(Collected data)
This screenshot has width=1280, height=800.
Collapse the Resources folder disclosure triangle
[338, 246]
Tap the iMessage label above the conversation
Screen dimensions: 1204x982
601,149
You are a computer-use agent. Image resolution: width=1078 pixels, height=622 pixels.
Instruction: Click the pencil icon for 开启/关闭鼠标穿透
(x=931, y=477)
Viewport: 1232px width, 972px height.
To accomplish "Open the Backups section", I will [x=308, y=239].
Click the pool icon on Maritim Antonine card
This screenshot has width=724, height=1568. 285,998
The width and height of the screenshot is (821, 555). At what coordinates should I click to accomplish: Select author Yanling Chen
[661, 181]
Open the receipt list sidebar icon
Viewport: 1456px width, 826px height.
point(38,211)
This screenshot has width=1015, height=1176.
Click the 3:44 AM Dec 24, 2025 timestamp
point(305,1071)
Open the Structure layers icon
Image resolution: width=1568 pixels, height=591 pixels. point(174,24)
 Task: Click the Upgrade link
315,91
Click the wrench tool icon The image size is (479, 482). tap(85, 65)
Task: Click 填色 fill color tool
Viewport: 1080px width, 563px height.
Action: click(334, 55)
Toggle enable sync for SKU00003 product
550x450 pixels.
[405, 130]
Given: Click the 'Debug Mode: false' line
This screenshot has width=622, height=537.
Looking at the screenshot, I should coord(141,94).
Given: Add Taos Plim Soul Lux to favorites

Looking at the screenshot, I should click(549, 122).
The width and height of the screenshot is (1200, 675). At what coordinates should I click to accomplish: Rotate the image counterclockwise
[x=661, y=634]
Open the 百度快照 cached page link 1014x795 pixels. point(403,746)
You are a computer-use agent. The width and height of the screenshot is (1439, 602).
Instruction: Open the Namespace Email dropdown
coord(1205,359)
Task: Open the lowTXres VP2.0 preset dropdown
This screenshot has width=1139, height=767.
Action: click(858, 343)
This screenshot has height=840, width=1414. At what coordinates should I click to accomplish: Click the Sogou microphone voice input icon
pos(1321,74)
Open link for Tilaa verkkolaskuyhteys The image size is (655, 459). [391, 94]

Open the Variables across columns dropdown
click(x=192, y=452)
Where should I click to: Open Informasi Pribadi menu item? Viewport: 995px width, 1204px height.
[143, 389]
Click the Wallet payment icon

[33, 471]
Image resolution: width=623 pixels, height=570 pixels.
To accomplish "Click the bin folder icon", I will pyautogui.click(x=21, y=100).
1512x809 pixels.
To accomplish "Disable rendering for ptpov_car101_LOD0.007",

What the task requires -> The line containing "Given: Add Taos Plim Soul Lux to favorites" and every line after it, through the end of the records, should be repeated exactly and alone.

Answer for the task ->
Given: Add Taos Plim Soul Lux to favorites

Looking at the screenshot, I should click(549, 122).
The width and height of the screenshot is (1200, 675). At what coordinates should I click to accomplish: Rotate the image counterclockwise
[x=661, y=634]
Open the 百度快照 cached page link 1014x795 pixels. point(403,746)
You are a computer-use agent. The width and height of the screenshot is (1439, 602).
Instruction: Open the Namespace Email dropdown
coord(1205,359)
Task: Open the lowTXres VP2.0 preset dropdown
This screenshot has width=1139, height=767.
Action: click(858, 343)
This screenshot has height=840, width=1414. At what coordinates should I click to accomplish: Click the Sogou microphone voice input icon
pos(1321,74)
Open link for Tilaa verkkolaskuyhteys The image size is (655, 459). [391, 94]

Open the Variables across columns dropdown
click(x=192, y=452)
Where should I click to: Open Informasi Pribadi menu item? Viewport: 995px width, 1204px height.
[143, 389]
Click the Wallet payment icon

[33, 471]
Image resolution: width=623 pixels, height=570 pixels.
To accomplish "Click the bin folder icon", I will pyautogui.click(x=21, y=100).
1512x809 pixels.
To accomplish "Disable rendering for ptpov_car101_LOD0.007",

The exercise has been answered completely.